An observational cohort study [32] described the use of ECG-monitoring after ischemic stroke in Denmark. They reported that younger patients with less comorbidity and milder strokes were more often screened for AF compared to older patients with more severe strokes although the older patients were more likely to be diagnosed with AF if screened. Since AF screening is costly both in terms of clinical and economic resources it is important to optimize the patient selection. Routines for patient selection was not covered by our survey, selection mechanisms being a field for future studies.

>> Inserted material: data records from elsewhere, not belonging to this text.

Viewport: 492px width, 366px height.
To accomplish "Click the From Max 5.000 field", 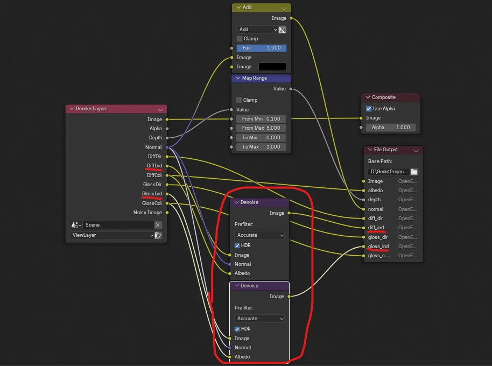I will pyautogui.click(x=261, y=128).

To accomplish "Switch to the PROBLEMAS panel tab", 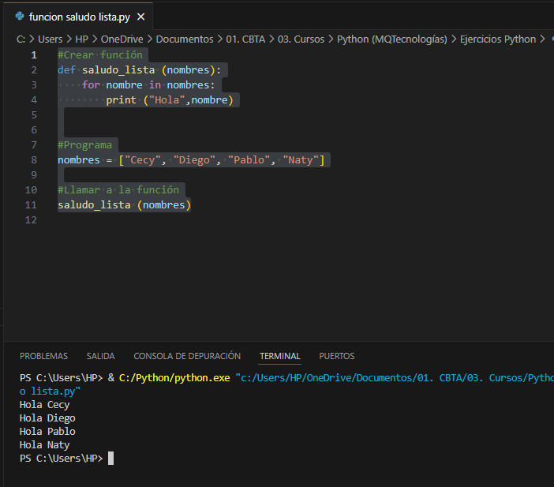I will (x=43, y=356).
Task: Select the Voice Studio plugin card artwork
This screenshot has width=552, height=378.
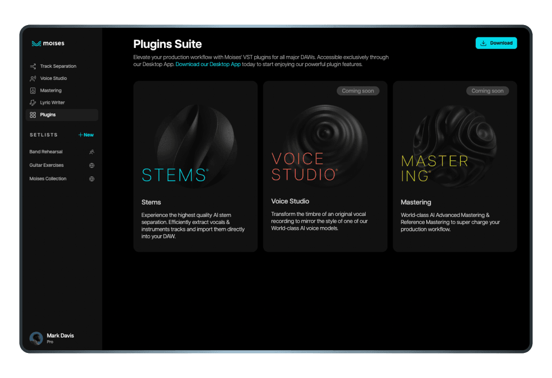Action: 325,139
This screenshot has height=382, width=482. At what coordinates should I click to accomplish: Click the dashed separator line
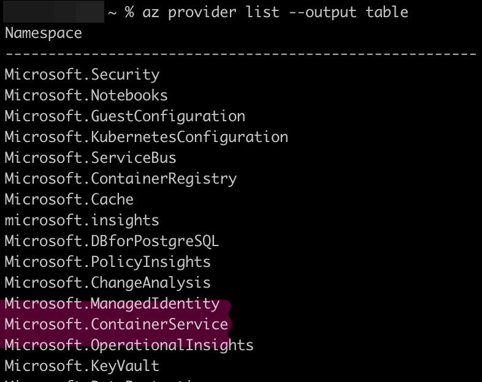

The strengths of this study are the complete response rate, from all stroke units in Sweden, and the detailed information given by the questionnaire. However, the results are based on estimations by the medical directors at each stroke unit and does not reflect individual patient data, which is one of the study’s limitations. One finding in our study was that the inpatient telemetry ECG reading was performed by the attending physician (often stroke neurologist or stroke internist) in a majority of the stroke units. Routines for, as well as the experience of, inpatient telemetry ECG reading may differ between stroke units and attending physicians. This could affect the quality of the diagnostics from inpatient telemetry ECG. These aspects would have been interesting to study but neither ECG reading qualifications of readers nor inpatient telemetry reading routines were covered by our survey. A vast majority of all stroke and TIA patients are treated at a stroke unit [5]. Patients treated outside a stroke unit are not covered in our survey, which could lead to selection bias if the care of stroke patients outside stroke units is less adherent to stroke guidelines. There is a risk for type 2 errors, considering our relatively small sample size.

Conclusion

Clinical practice for AF screening after ischemic stroke or TIA at Swedish stroke units showed large variations with a range of different AF screening methods and monitoring durations. A small proportion of stroke units reported ECG investigation practice in the lower interval or below national minimum recommendations. However, the large variations seen reflects the discrepancies between national and international recommendations at the time of the survey. There is an urgent need for evidence and evidence-based recommendations in this field, the present situation also implies inequality in care.